Моя матушка — Ольга Васильевна, а леший так произнес: Ой-ля, немного похоже на французское «о-ля-ля»! Хотя уж французского, легкого в нем ничего.
Матушка не поняла и переспросила с поспешной готовностью:
— Что налить? Какой балагур?
— Балакирь, так у нас говорицца. Как по-городски, а, Миш? Ну кружка, кастрюля.

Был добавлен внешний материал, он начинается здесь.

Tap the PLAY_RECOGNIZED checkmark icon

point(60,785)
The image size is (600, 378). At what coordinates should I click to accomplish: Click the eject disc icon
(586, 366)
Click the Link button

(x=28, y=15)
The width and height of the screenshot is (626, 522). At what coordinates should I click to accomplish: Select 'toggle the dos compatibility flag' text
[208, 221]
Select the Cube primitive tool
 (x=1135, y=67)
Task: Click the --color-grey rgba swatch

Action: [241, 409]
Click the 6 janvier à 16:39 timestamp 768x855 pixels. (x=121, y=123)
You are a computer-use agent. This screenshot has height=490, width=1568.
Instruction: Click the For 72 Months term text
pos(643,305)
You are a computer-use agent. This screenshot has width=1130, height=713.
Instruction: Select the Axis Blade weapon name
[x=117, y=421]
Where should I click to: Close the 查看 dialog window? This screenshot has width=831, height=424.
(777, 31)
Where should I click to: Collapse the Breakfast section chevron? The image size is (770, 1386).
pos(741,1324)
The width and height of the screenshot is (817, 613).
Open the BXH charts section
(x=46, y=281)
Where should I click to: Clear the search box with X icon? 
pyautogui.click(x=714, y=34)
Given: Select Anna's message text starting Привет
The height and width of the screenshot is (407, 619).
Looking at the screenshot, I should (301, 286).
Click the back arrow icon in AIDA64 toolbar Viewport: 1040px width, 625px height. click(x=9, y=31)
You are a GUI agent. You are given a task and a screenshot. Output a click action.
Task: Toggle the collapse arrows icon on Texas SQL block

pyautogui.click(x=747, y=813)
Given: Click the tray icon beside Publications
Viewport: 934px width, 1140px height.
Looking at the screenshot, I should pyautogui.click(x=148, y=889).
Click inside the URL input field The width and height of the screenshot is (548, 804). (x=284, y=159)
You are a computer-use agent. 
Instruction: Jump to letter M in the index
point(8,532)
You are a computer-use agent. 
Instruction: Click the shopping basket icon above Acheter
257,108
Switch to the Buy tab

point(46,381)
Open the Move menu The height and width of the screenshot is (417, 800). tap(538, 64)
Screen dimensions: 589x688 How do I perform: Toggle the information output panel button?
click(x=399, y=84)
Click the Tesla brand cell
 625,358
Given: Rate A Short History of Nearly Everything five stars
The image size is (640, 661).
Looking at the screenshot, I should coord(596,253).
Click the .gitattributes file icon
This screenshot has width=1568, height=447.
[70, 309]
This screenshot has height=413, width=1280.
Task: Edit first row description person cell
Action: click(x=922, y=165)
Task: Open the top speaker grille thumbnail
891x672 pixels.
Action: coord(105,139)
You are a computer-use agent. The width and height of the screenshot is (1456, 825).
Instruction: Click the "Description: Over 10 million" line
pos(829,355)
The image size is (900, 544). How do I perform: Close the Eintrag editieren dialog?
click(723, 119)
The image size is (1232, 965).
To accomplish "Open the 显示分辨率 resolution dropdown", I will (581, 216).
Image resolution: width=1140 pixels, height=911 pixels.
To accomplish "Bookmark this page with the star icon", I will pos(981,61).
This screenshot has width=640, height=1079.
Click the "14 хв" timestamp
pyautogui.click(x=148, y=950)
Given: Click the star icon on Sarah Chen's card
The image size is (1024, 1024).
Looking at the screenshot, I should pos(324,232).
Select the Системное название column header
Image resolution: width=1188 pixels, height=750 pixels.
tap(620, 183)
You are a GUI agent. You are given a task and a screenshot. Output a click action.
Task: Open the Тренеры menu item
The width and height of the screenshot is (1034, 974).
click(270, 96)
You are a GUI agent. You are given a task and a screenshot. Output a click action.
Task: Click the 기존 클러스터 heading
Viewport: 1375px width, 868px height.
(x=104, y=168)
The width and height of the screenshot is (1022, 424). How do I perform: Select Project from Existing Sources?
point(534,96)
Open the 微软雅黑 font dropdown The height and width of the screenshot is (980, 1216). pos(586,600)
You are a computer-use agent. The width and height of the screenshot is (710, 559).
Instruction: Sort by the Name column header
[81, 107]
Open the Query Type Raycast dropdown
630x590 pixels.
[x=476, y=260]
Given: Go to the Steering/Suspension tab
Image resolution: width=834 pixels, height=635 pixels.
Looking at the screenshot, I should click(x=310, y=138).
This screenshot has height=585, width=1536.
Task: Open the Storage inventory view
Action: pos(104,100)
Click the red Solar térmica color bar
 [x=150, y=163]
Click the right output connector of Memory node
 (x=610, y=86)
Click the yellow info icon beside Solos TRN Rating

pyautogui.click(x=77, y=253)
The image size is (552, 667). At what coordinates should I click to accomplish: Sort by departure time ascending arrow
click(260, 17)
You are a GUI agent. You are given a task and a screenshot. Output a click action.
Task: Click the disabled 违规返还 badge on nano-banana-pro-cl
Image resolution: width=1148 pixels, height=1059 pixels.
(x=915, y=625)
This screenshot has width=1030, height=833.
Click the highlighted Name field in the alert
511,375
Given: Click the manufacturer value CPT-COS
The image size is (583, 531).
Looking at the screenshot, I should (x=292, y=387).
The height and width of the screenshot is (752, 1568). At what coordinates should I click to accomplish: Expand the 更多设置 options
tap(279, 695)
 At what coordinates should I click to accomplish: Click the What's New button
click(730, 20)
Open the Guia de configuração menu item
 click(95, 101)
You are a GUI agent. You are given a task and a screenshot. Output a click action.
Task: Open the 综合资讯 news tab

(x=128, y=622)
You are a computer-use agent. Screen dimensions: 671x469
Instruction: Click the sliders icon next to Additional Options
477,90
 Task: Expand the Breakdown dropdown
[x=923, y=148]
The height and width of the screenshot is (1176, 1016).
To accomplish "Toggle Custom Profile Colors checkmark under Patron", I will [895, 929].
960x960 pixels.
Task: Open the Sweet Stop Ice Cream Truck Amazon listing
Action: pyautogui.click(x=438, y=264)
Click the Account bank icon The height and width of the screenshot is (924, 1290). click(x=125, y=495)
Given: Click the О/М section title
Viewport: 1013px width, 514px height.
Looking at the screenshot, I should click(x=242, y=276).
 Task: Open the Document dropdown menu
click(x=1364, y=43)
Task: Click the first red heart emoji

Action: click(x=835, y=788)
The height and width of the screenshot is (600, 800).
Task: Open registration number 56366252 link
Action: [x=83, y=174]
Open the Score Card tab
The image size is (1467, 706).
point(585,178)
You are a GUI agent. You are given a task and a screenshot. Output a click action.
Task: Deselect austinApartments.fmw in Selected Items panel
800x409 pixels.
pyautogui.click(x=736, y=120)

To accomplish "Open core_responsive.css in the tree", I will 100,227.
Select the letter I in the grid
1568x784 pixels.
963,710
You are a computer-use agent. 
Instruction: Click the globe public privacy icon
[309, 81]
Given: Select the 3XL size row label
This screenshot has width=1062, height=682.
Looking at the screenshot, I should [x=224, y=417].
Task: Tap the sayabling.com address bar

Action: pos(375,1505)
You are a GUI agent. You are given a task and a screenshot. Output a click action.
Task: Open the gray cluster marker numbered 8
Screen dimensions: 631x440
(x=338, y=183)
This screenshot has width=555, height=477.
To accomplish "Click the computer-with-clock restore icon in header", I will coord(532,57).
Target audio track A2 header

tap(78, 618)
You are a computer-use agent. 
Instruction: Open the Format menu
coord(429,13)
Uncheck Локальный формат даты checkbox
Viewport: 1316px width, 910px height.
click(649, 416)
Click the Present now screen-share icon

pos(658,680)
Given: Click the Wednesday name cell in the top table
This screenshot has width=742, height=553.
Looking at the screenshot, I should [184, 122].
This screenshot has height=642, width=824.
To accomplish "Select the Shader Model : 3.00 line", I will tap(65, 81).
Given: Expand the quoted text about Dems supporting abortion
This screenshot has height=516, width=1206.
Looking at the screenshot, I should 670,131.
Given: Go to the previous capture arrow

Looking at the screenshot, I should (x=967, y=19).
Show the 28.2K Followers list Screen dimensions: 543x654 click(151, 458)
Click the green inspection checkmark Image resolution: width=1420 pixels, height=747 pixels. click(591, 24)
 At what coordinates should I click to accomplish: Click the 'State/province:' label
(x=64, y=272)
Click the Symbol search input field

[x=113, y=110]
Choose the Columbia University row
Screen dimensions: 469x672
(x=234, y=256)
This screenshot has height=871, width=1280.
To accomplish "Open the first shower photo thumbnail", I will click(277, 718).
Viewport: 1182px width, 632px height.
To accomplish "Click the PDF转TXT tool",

— Кастрюля?! А по-настоящему, по-народному — балакирь? Какая прелесть! Вот откуда Балакирев, а я и не знала. Он, значит, Кастрюлин или Кружкин?
— Ктось?
— Балакирев, композитор известный.
— Мы такова не знаем. Шута знам Балакирева, што у Петра-царя. На голову, бывает, наденет балакирь, а царь подойдет и вдарит, как в колокол. Потому и Балакирев.
Уж этого не знает даже Антон Захаревич! На другой же день я просветил наш класс. Захаревич тогда промолчал, зато на следующий день объявил торжественно:
— А знаете, что такое «бардак»? Глиняной горшок, вот! — и захохотал.
Взял реванш.
Ну а Кутя не стала дожидаться следующего дня, заспорила сразу:
— Почему «балакирь» такое уж народное слово, а «кастрюля» — нет? В словаре, если покопаться, знаешь, сколько таких слов? Которые никому давно не нужны. И значит, правильно, что не нужны.